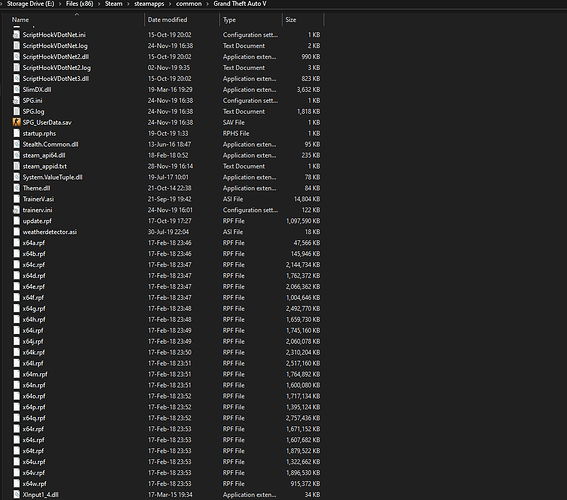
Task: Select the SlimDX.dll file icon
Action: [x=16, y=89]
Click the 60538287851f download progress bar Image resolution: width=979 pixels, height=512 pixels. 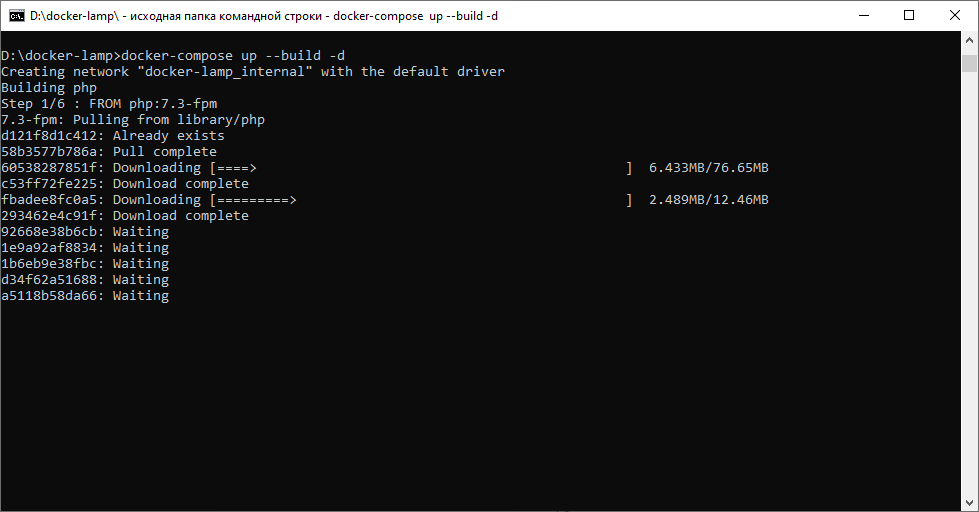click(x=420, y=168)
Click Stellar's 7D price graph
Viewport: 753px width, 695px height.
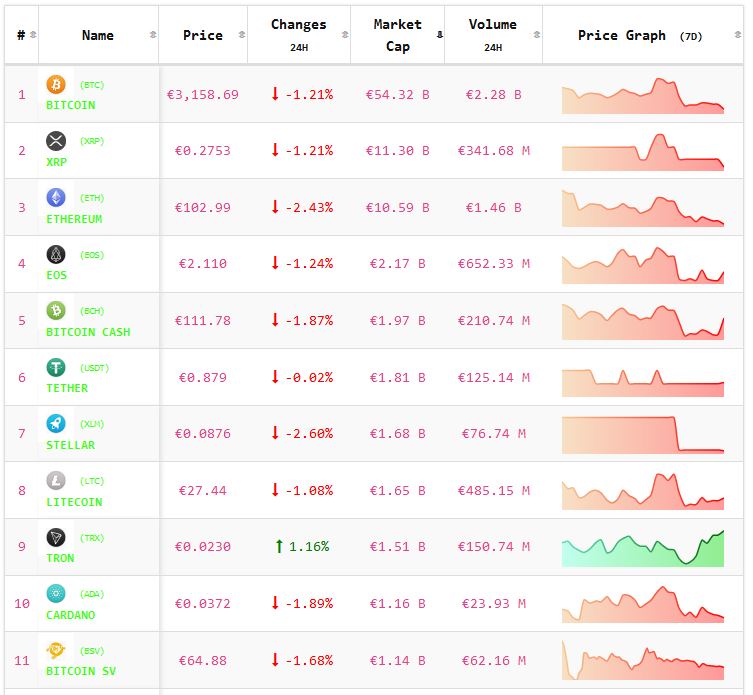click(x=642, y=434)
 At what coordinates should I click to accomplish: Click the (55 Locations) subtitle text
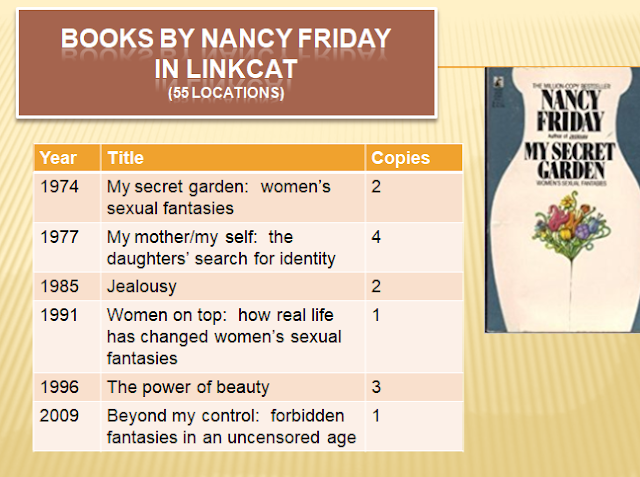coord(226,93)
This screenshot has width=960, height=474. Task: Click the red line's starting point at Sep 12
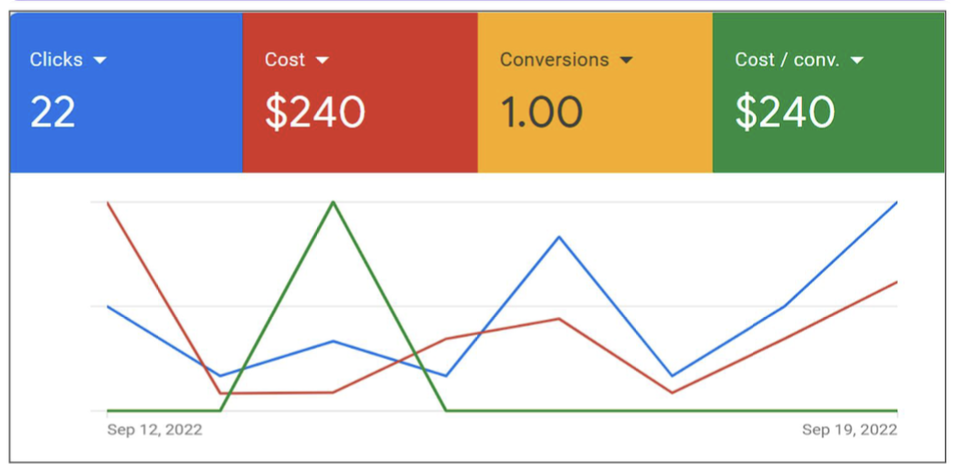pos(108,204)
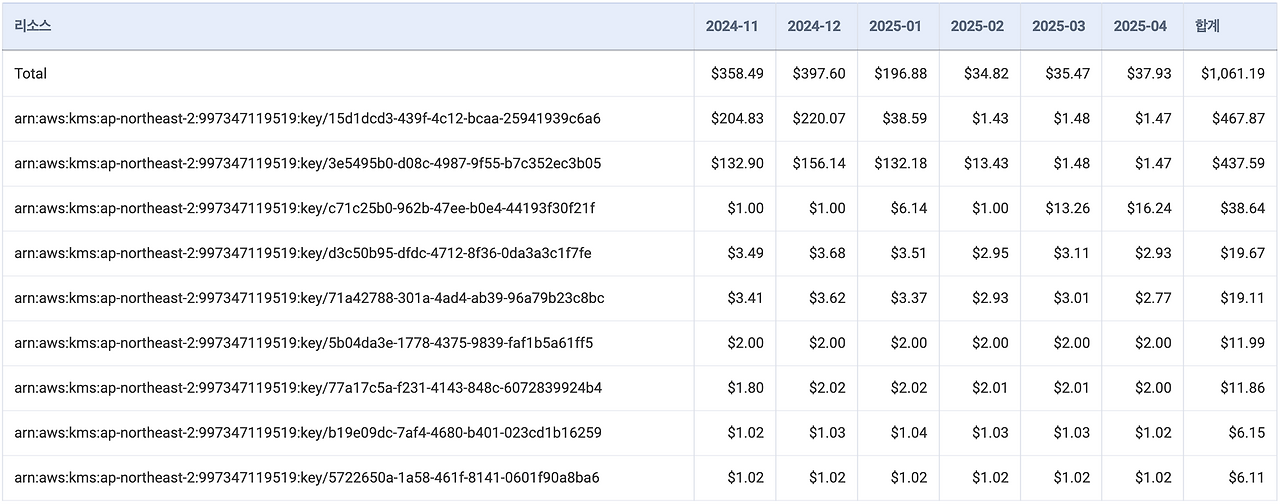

..........

→ **WHAT IS EXPECTED**
When you reach the line containing "This screenshot has" in the entries above, please retype it and each line after it through the last one, exactly, without the pictures.

→ **ANSWER SPACE**
This screenshot has width=960, height=474. Task: Click the red line's starting point at Sep 12
pos(108,204)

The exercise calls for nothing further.